WHAT IS EXPECTED:
Can you output the data below as a Markdown table with a "Row" column holding the row number and a "Line" column holding the line, skipping blank lines and leaving the pictures out?

RAW DATA:

◆ ◆ ◆ ◆ ◆

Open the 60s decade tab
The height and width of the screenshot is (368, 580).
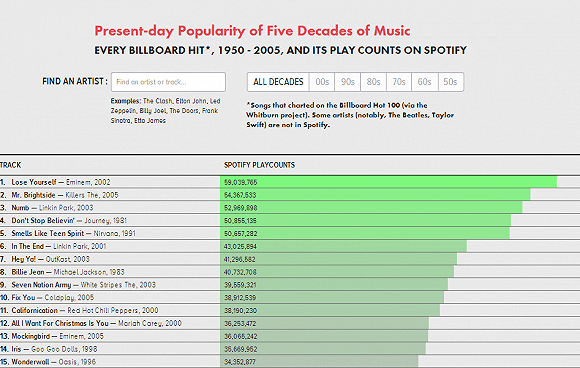(425, 82)
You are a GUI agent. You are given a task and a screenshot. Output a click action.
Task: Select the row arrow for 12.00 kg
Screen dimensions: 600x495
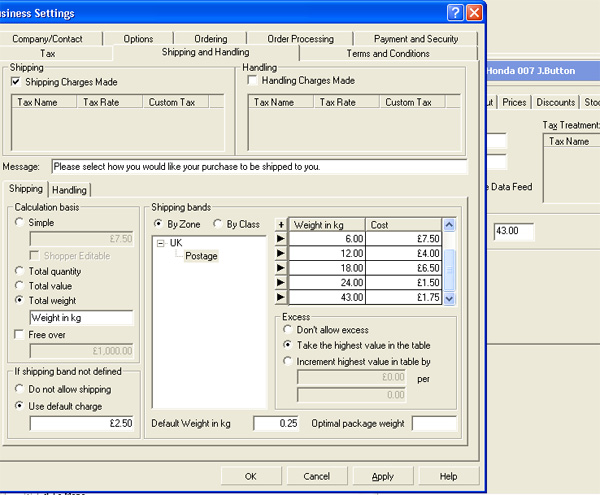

◆ ◆ ◆ ◆ ◆

TASK SOLUTION:
| Row | Line |
|---|---|
| 1 | Open the 60s decade tab |
| 2 | The height and width of the screenshot is (368, 580). |
| 3 | (425, 82) |
| 4 | You are a GUI agent. You are given a task and a screenshot. Output a click action. |
| 5 | Task: Select the row arrow for 12.00 kg |
| 6 | Screen dimensions: 600x495 |